SQLServerCentral Editorial

Serious Software Glitches

,

Recently Robert Sterbal pointed out a podcast to me. This link is for Apple Podcasts, but it's for the Journal, which is on other platforms (I listened on Spotify). It's the story of a computer glitch in UK post office software, which resulted in quite a few local postmasters being criminally prosecuted, many convicted, and even a few committing suicide. It's a sad story, and it's complex, but there are some technology-related elements.
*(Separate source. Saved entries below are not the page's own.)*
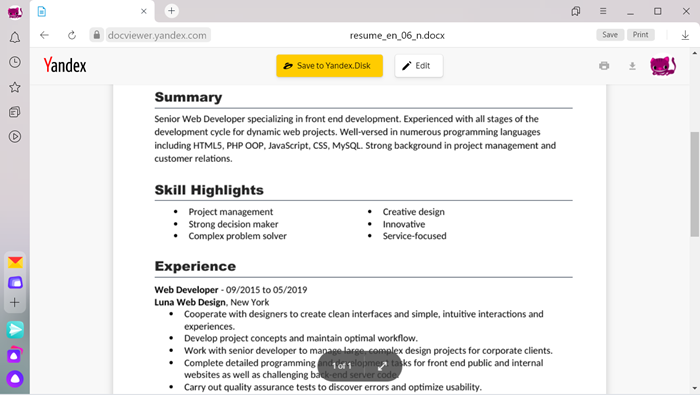Screen dimensions: 700x395
Task: Click the download icon beside printer icon
Action: (632, 66)
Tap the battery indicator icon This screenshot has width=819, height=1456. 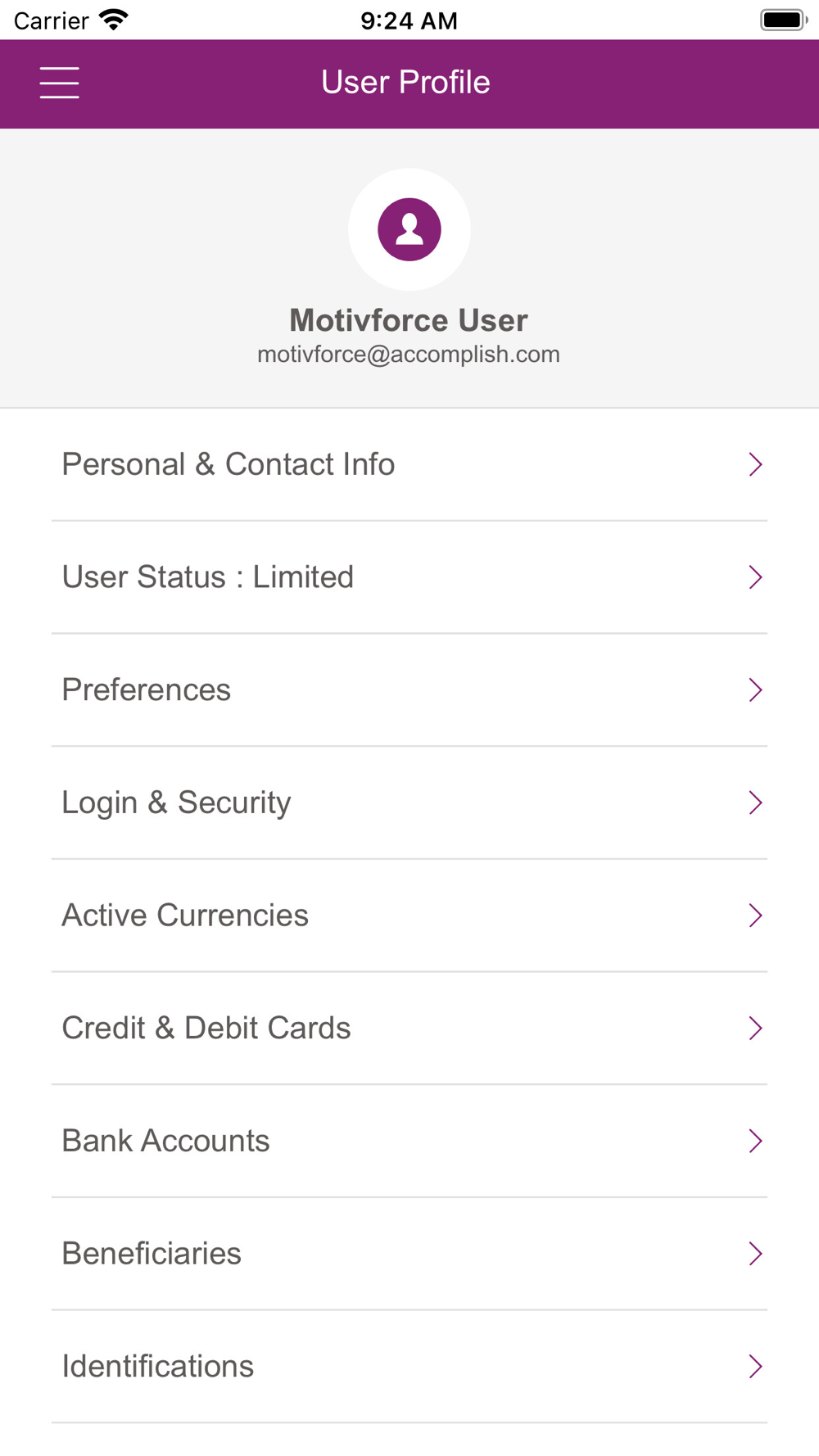click(x=784, y=20)
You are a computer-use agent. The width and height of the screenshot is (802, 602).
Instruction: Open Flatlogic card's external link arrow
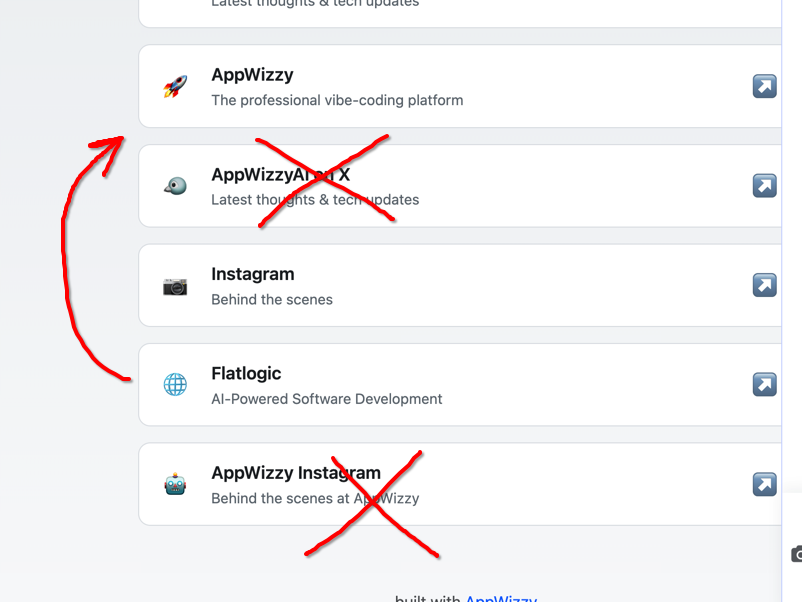[x=764, y=385]
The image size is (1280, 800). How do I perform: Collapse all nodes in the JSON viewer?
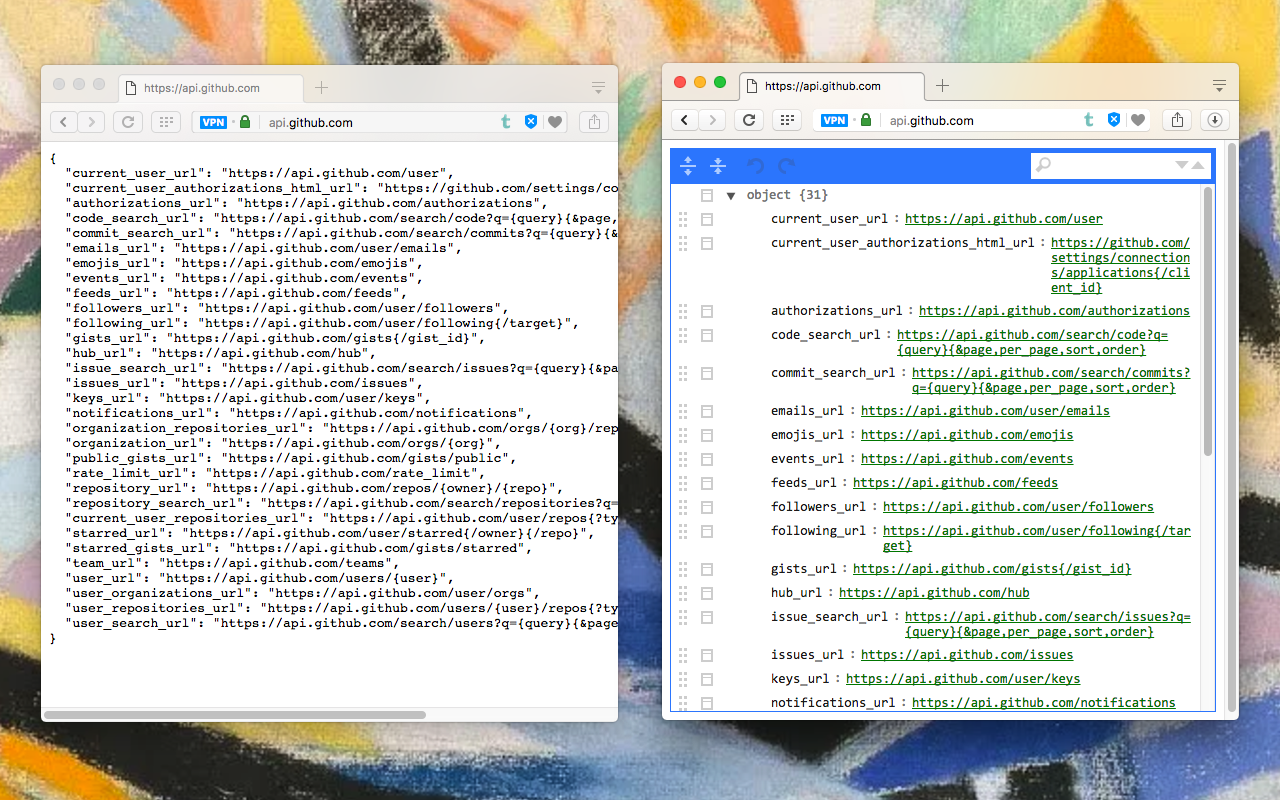[717, 166]
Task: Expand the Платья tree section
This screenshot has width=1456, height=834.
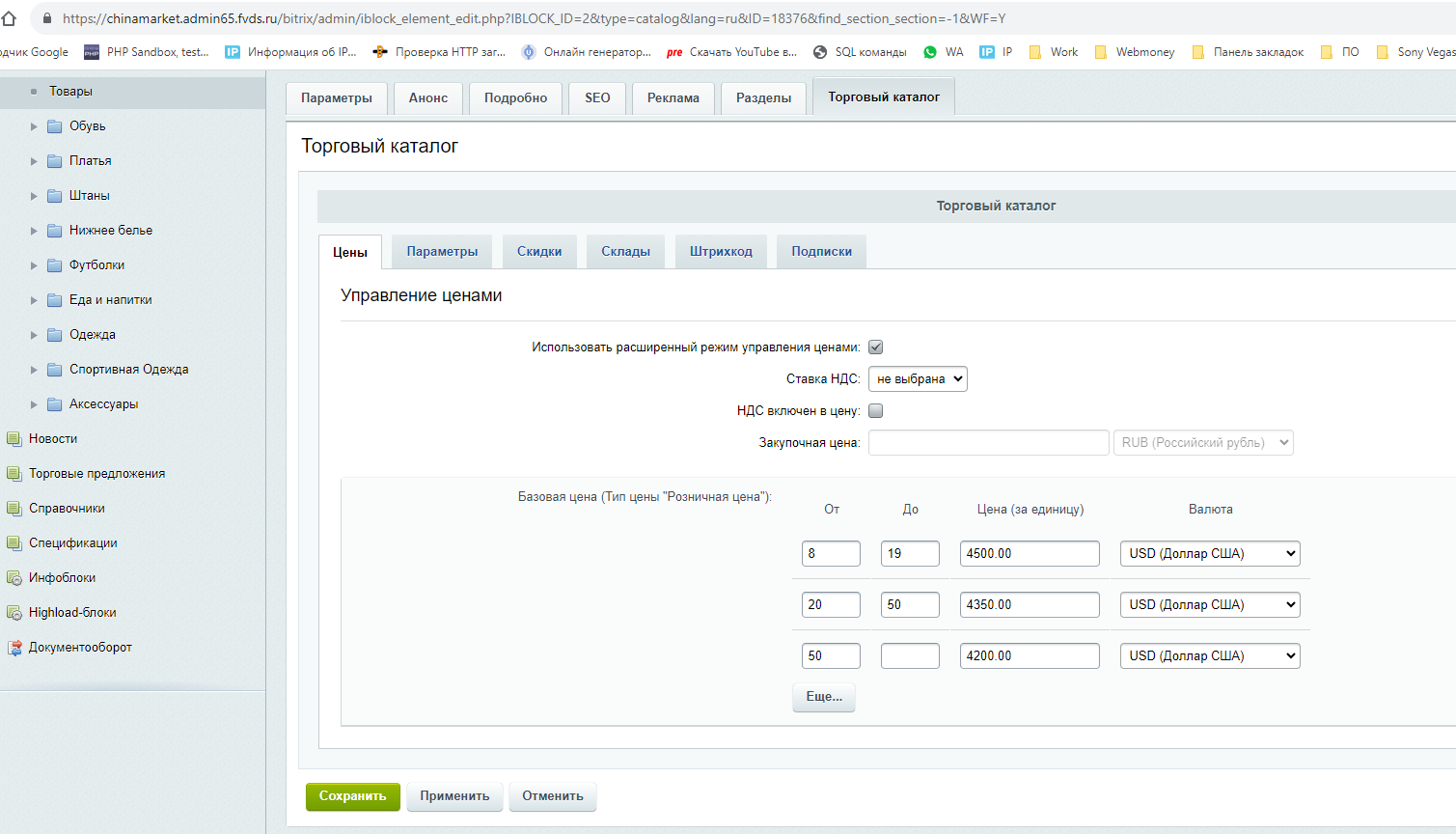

First, the overall story is Fujitsu sold the UK a point-of-sale system for post offices. There was a computer glitch here, which incorrectly calculated lots of totals and showed postmasters owing more money than they should. They were upset, called support, got nowhere and many were liable for paying money they didn't owe. The UK postal management hid information about the widespread nature of the problem, while prosecuting many local postmasters. Fujitsu support didn't disclose to callers how others were experiencing this same issue. This also coincided with a (an unrelated) law that changed saying computer systems were presumed correct and anyone accused of a crime had to prove the computer was wrong.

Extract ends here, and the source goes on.